Many of us know friends and loved ones who have a tendency to remain glued to their phones, browsing social media even when amongst good company. According to a study in Frontiers in Psychology, the function that we are most addicted to on our phones can reveal our desire to connect with people. However, using phones to connect can put you at risk of hyper-social monitoring, which may cause you to spend less time socialising in real life. This may, unfortunately, point the user to an overall sense of loneliness over time.
While many of us are quick to dismiss such behavioural patterns as being indicative of social media addiction, can this modern communication medium truly be considered the culprit? There many clues that suggest that such individuals are also the type that typically crave social recognition and acceptance, insofar that it is the idea of establishing a connection with other parties that appeals to them.
If that is the case, why not just talk to more people or be more engaging publicly?

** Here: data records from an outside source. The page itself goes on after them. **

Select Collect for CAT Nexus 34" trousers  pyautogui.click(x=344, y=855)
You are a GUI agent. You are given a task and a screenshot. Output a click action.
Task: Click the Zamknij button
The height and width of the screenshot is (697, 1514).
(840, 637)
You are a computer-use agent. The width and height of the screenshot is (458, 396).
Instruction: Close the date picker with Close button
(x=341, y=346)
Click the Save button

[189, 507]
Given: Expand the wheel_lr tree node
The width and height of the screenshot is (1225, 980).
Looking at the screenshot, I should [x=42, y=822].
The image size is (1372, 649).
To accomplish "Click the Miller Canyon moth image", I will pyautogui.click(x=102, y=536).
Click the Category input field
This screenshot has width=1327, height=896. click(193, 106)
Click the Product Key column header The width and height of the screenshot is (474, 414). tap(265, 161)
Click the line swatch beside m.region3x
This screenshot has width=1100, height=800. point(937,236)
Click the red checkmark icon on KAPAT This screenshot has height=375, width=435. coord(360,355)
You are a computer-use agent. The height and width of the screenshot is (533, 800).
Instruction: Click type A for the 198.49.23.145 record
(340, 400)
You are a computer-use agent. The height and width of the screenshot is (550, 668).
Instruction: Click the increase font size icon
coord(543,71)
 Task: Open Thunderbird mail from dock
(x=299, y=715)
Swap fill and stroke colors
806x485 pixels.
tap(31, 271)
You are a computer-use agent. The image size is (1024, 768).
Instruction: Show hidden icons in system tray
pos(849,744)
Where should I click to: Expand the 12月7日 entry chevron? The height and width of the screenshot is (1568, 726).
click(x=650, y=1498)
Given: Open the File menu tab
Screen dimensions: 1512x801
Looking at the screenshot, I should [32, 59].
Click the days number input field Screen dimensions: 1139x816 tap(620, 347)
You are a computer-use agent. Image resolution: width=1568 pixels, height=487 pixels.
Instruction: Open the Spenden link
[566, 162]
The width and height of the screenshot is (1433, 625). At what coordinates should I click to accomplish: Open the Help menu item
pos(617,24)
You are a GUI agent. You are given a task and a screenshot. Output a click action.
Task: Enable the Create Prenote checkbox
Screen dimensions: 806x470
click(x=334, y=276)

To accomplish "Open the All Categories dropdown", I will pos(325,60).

The reason why online social interaction prevails under such circumstances is due to its convenience and relative safety. It is far easier (and less awkward) to begina conversation with an absolute stranger online than it is on the street. The relative anonymity of digital communication also presents less risks. Lastly, the entire process is incredibly streamlined: just curate your content, click a button and you’re done!
Addiction to social media without a doubt exacerbated from its convenience and instantaneous connection. This can cause the user to rely on a false sense of connection in the long run after habitual and excessive usage. In fact, research suggests that young people are especially vulnerable to changes in brain chemistry when too much time is spent on their phone. This can lead to anxiety and depression when not managed.
Herein lies the question of what kind of underlying forces drive this behaviour. Social media addiction may ultimately stem from the need to connect and reach out to someone. We may wish to seek reassurance or recognition from others, the volume at which this can be done is amplified on social media. Are we trying to fill a void, or we simply feeling unsatisfied with what we currently have? Regardless of what it is, having more meaningful, real-life conversations with a closer group of friends will prove more fulfilling (quality over quantity). In addition, not being distracted by what goes on in the digital realm it will help you develop more engaging relationships.
Social media addiction has been arguably normalised. However, the doses of dopamine that come with every like, share, or comment can have repercussions if unregulated. Start with checking your phone less often today and redirect your energy and time towards appreciating what’s happening around you instead. The real world has so much more to offer than what you’d get online!